The 2008–09 GP2 Asia Series season was the second season of the GP2 Asia Series. It began on 18 October 2008 and ended on 26 April 2009 and consisted of eleven races at six events.

== Season summary ==
All teams from the 2008 GP2 Series season except for Racing Engineering took part in the competition, with the thirteenth slot being filled by Qi-Meritus Mahara. The reigning champion Romain Grosjean did not defend his title.

Kamui Kobayashi clinched the title with a fourth place at the penultimate race in Bahrain. 8 different winners were in 12 races: Kamui Kobayashi become champion, after Japanese won in two consecutive feature races at Dubai Autodrome, and at Bahrain International Circuit.

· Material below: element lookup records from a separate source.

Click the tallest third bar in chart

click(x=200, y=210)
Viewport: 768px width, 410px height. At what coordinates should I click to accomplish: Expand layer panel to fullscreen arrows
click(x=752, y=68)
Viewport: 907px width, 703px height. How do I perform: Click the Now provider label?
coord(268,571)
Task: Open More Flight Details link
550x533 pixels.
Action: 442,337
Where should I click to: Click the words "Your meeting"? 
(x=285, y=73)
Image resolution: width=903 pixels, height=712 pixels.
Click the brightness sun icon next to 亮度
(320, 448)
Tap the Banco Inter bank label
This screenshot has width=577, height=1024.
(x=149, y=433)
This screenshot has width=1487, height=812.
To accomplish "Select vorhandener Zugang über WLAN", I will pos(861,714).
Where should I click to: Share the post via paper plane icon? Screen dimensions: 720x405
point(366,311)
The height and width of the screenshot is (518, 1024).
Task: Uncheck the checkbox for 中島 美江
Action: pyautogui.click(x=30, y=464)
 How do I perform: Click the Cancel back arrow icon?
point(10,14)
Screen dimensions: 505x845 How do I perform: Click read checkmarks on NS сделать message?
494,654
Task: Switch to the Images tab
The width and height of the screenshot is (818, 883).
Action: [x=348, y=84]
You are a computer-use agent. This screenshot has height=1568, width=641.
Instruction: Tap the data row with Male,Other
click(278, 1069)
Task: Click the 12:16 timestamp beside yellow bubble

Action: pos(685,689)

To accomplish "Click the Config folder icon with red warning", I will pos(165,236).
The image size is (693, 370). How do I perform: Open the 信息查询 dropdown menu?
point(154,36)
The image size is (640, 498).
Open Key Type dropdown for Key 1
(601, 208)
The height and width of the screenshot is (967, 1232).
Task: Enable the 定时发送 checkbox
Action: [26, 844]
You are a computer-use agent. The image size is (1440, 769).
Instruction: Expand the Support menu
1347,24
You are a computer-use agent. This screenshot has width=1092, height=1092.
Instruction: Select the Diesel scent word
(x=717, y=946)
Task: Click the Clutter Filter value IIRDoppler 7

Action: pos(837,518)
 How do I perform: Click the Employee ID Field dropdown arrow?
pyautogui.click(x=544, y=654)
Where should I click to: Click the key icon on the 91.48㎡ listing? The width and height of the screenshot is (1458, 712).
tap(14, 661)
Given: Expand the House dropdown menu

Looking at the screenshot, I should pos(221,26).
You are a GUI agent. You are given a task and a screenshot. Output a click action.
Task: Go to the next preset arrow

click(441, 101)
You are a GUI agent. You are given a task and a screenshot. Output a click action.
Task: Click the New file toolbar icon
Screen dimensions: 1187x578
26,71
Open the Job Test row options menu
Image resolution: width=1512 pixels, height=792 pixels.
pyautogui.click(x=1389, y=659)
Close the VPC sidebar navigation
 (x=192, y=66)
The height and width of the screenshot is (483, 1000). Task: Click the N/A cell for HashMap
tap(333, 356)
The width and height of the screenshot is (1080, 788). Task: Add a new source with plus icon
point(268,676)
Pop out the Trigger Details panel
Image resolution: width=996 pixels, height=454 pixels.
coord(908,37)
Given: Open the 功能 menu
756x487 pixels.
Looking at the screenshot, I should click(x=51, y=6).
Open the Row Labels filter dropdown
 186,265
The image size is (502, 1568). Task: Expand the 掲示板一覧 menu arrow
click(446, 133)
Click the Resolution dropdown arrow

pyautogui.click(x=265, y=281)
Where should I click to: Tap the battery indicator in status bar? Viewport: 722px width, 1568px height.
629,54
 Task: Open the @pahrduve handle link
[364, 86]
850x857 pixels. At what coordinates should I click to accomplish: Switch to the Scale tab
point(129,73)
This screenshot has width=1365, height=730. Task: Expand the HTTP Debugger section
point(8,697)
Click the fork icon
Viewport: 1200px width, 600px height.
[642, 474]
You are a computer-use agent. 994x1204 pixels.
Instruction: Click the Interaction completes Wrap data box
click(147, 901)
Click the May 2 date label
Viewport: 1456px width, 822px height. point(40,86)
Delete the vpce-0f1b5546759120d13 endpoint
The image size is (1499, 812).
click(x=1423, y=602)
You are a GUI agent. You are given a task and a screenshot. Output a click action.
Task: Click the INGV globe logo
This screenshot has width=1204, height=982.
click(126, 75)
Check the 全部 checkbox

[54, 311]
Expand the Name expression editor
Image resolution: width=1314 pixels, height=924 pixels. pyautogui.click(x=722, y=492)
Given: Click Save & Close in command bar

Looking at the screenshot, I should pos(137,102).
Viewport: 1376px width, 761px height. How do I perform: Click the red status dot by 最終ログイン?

Diego Nunes won the last two feature races at Sepang International Circuit, and at Bahrain International Circuit. Roldán Rodríguez wins in first race of the season. Nico Hülkenberg, Luiz Razia, Vitaly Petrov, Davide Valsecchi, and Sergio Pérez each other won one race.

==Teams and drivers==
All of the teams used the Dallara GP2/05 chassis with Renault-badged 4.0 litre (244 cu in) naturally-aspirated Mecachrome V8 engines order and with tyres supplied by Bridgestone.

Team: No.; Driver; Rounds
FRA ART Grand Prix: 1; JPN Sakon Yamamoto; All
2: FRA Nelson Philippe; 1
VEN Pastor Maldonado: 2, 5–6
DEU Nico Hülkenberg: 3–4
NLD Trust Team Arden (1–2) NLD Arden International Motorsport (3–6): 3; BRA Luiz Razia; All
4: FIN Mika Mäki; 1
NLD Renger van der Zande: 2
ITA Edoardo Mortara: 3–6
ESP Barwa International Campos Team: 5; RUS Vitaly Petrov; All
6: MEX Sergio Pérez; All
FRA DAMS: 7; BEL Jérôme d'Ambrosio; All
8: JPN Kamui Kobayashi; All
GBR GFH Team iSport: 9; NLD Giedo van der Garde; All
10: BHR Hamad Al Fardan; All
GBR Super Nova Racing: 11; ESP Javier Villa; All
12: GBR James Jakes; All
ITA Fisichella Motor Sport International: 14; ARE Andreas Zuber; 1–2
VEN Rodolfo González: 3–6
15: USA Kevin Chen; All
ITA Durango: 16; ITA Davide Valsecchi; All
17: BRA Carlos Iaconelli; 1
ITA Michael Dalle Stelle: 2–6
MYS My Team Qi-Meritus Mahara: 18; MYS Alex Yoong; 1–2
ITA Marco Bonanomi: 3–6
19: NZL Earl Bamber; 1–3
PRT Álvaro Parente: 4–6
BRA Piquet GP: 20; ESP Roldán Rodríguez; All
21: BRA Diego Nunes; All
GBR DPR: 22; ROU Michael Herck; All
23: JPN Yuhi Sekiguchi; 1
ITA Giacomo Ricci: 2–6
ESP BCN Competición*: 24; JPN Hiroki Yoshimoto; 1
25: ITA Luca Filippi; 1
PRT Ocean Racing Technology*: 24; NLD Yelmer Buurman; 2–5
IND Karun Chandhok: 6
25
ITA Fabrizio Crestani: 2–6
ITA Trident Racing: 26; ITA Giacomo Ricci; 1
BRA Alberto Valerio: 2
ITA Frankie Provenzano: 3–4
PRT Ricardo Teixeira: 5–6
27: NZL Chris van der Drift; 1–2
ESP Adrián Vallés: 3
ITA Davide Rigon: 4–6

- – Team was known as BCN Competición at round one in Shanghai, before Tiago Monteiro bought over the team's assets and renamed it as Ocean Racing Technology.

==Calendar==
On 12 July, GP2 Series organisers announced a provisional calendar for their second season. Unlike the first season of the GP2 Asia Series, this season will start prior to the new year, and be expanded to six events from the previous five. The Indonesian round has been dropped, while Bahrain earns a second event and Shanghai earns its first GP2 races. Shanghai will also host the official GP2 Asia Series test session prior to the start of the season.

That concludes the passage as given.